I have caught more small rockfish in the last 4-6 weeks from the beach then in the ten yr that I've been local  

Can't figure what exactly is going on with striped bass population dynamic as this fall seems to have plenty of "super dinks". Noted this phenomena when at Duck Inn grubbin' for specks wherein I C&R'd a 10" speck and an even smaller 8" rock.

First decent Rock blitz I was in at OV the other day were a little better class of fish (22-26") while Lesner & Chicks have been mainly 16-20" fish ?! Could be just circumstance, me, or other deeper issue versus the big'ins surf rat has been catchin'  

Size does matter  

`bucket


----------



## RedskinFan228 (Jun 28, 2004)

OK surfrat let us in on the how to and the where to that you all are catchinh the 20-30 lb stripers. If you dont mind. All ive been getting are some small specks and they seem to have left the area.

Ken


----------



## surf rat (Jun 30, 2004)

*Stripers*

It's pretty simple. I'm not one for broadcasting my exact spots or baits over the internet though. Just go yourself look for the guys with big stripers piled up in the sand behind them and pay attention to how they are fishing. I allready told you the fish are there!!! I don't think it is right to broadcast information that took a long time for others to figure out. On the other hand if You walked up to me while I was fishing and asked me I would tell you.I will tell you this, the big fish are on the bottom....I did see a Grizzwall walk up last year with a bass rod and a bucktail and as we looked at him and laughed to each other caught the biggest striper I saw caught from shore in Virginia last year. It was the first one he had ever caught. This fish was about 40 lbs.So with that said, nothing is in stone...but I do know that year after year It is the same faces I see catching the big fish..All you have to do is watch what they do. Most guys don't have a clue of the size stripers that are caught there each year. I allways walk over to the boat ramp and wash off my waders after I fish. Sometimes the boat guys will laugh to themself about the shore fisherman, and brag about what they caught. Thursday night a guy was bragging about his big 26 incher he caught at the first island. Let them keep on laughing.


----------



## Doad (Aug 27, 2001)

I think that's a pretty selfish, but typical attitude, as far as how to catch keeper stripers instead of dinks is concerned.

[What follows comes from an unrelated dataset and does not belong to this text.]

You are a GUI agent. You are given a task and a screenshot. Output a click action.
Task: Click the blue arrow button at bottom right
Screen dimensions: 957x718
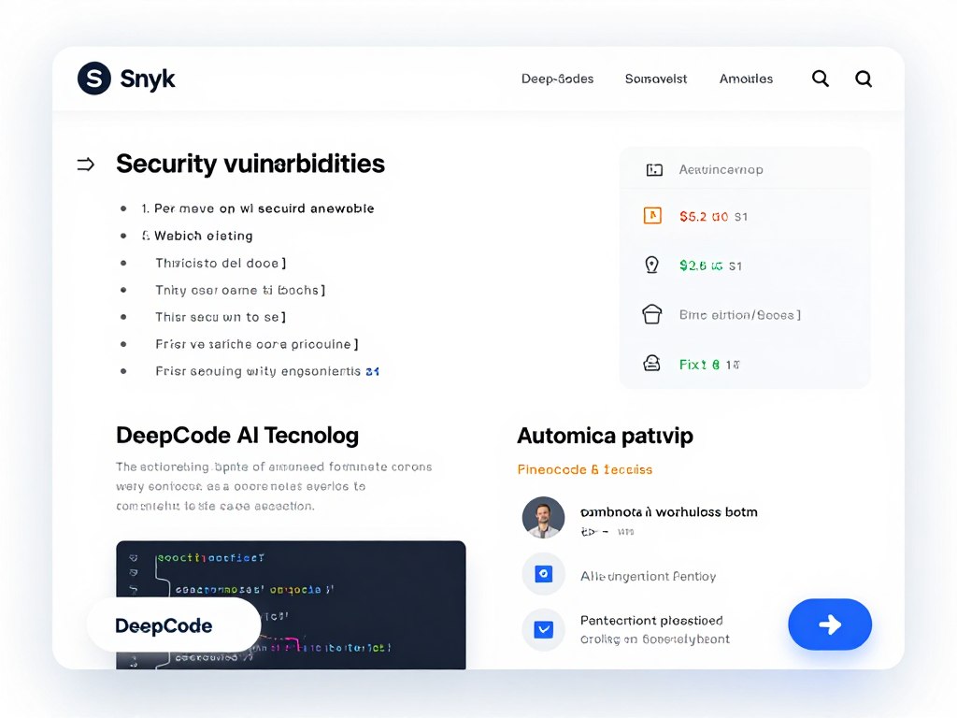830,625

Use a 2 oz. leadhead w/a grubtail...SHORT. HEAVE that thing from the Duck Inn side so that you're as far under the middle of the bridge as you can get, and be ready to lose lots of lead in the process. You WILL catch keeper stripers if you can fish on the bottom and get out into the main channel, under the bridge. Been able to outfish many persons from that side on the outgoing, just because I would throw farther than they cared to, and used heavier lead than they thought necessary. Use a light gauge line-less than 15 lbs. if possible, but use a shock leader around 40 lbs. to help horse 'em out from under the bridge. Red leadheads and 2 oz. + bucktails are the best for this method. It WILL work if the fish are there.

Hope this helps,

Doad.


----------



## sand flea (Oct 24, 1999)

It's very similar anywhere you fish. Bigger ones tend to hang deep, right next to the pilings. Get ready to lose some tackle.

Some folks prefer bucktails (I like the roadrunner style with a spinner on the head), others like bass assassins or other soft plastics.

These last two years have seen tons of dinks. It's awful up in here in Maryland--you can barely get past the teeny ones to get a keeper.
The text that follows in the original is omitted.